§ WHAT THE TASK ASKS: Update the data below by replacing every occurrence of "label" with "tag" and leaving all other text unchanged.

***** THE INPUT *****

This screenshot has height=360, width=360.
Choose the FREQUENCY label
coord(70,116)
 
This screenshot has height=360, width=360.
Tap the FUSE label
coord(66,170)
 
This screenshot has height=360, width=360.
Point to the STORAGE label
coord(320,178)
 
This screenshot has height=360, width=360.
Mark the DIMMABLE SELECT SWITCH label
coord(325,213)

*****

§ WRITTEN SOLUTION:
This screenshot has height=360, width=360.
Choose the FREQUENCY tag
coord(70,116)
 
This screenshot has height=360, width=360.
Tap the FUSE tag
coord(66,170)
 
This screenshot has height=360, width=360.
Point to the STORAGE tag
coord(320,178)
 
This screenshot has height=360, width=360.
Mark the DIMMABLE SELECT SWITCH tag
coord(325,213)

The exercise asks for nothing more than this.